Database.get_collection(self, name): - Returns a Collection instance associated with the given name. If no such Collection exists, create an empty one and return it. Otherwise return the Collection associated with the name.
- Note: the returned Collection shouldn’t be a copy. Changes made to the Collection should be reflected in the database.
Database.get_names_of_collections(self): - Returns a list of (sorted) names of collections in the Database.
Database.drop_collection(self, name): - Removes the collection associated with the given name from the Database.
Database.close(self): - Saves the information in the Database to the file designated in the init method.
- You can use whatever data format you want (JSON, XML, custom, some other library).
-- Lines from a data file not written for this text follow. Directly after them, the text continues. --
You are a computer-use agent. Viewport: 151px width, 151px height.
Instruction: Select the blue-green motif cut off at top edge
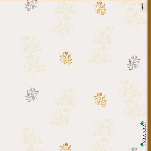pos(32,5)
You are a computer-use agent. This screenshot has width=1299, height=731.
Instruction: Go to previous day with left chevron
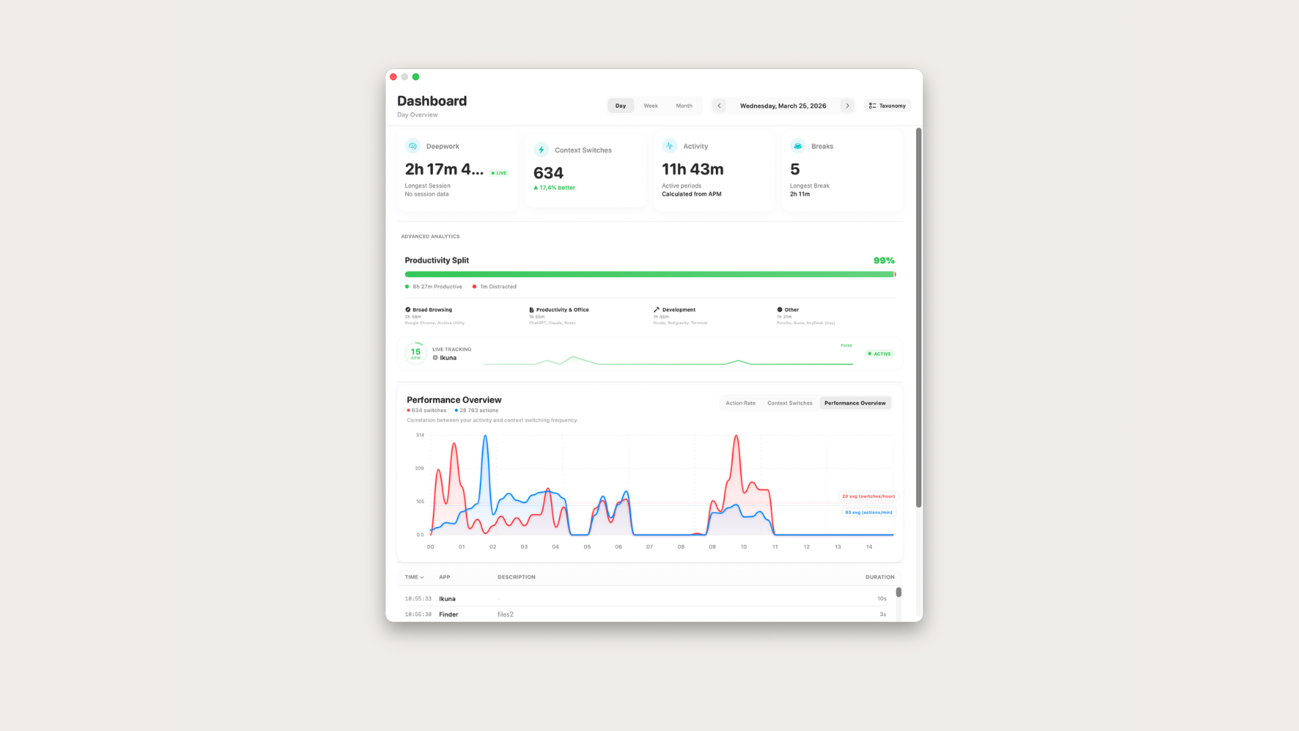[x=719, y=106]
- Then closes the database. This method will be called after working with the database.
- After the close method is called, the Database will not be used again.
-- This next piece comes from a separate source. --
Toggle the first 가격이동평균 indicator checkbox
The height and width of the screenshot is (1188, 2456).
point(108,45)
- If a new Database is created using the same filename as a previously now closed Database, it should have the same data as the original Database.
- There can exist multiple, concurrent Database instances, but they will always have different filenames.
Tips
The tests for this project import and run your code. If your code outputs
(prints) additional material, it will fail the test. I recommend a
“debug_mode” global variable that you can use to test if you want to print
additional messages for debugging purposes.
You should consider trying to solve the tests by hand before implementing it.
Test Categories
- has_needed_files : There should be a files named “docstore.py” and “README.txt”.
- test.convert.* : tests the function “convert_dict_to_formated_str”.
- test.insert_and _str.* : tests the “insert” and “_ _str__“ methods of the “Collection” class.
- test.find_and_delete_all.* : tests the “find_all” and “delete_all” methods of the “Collection” class.
- test.find.* : tests the “find_one”, “find”, and “count” methods of the “Collection” class.
- test.delete_and_update.* : tests the “delete” and “update” methods of the “Collection” class.
- test.map_reduce.* : tests the “map_reduce” method of the “Collection” class.
- test.get _collection.* : tests the “_ _init__“, “__str__“, and “get_collection” methods of the “Database” class.
- test.names_and_drop.* : tests the “get_names_of_collections” and “drop_collection” methods of the “Database” class.
- test.close.* : tests the “close” method of the “Database” class.
I recommend attempting the tests in the order above, but you are welcome to
tackle the project in anyway you see fit. Remember you can use
“./run_single_test.py …” to run a particular (or custom) test.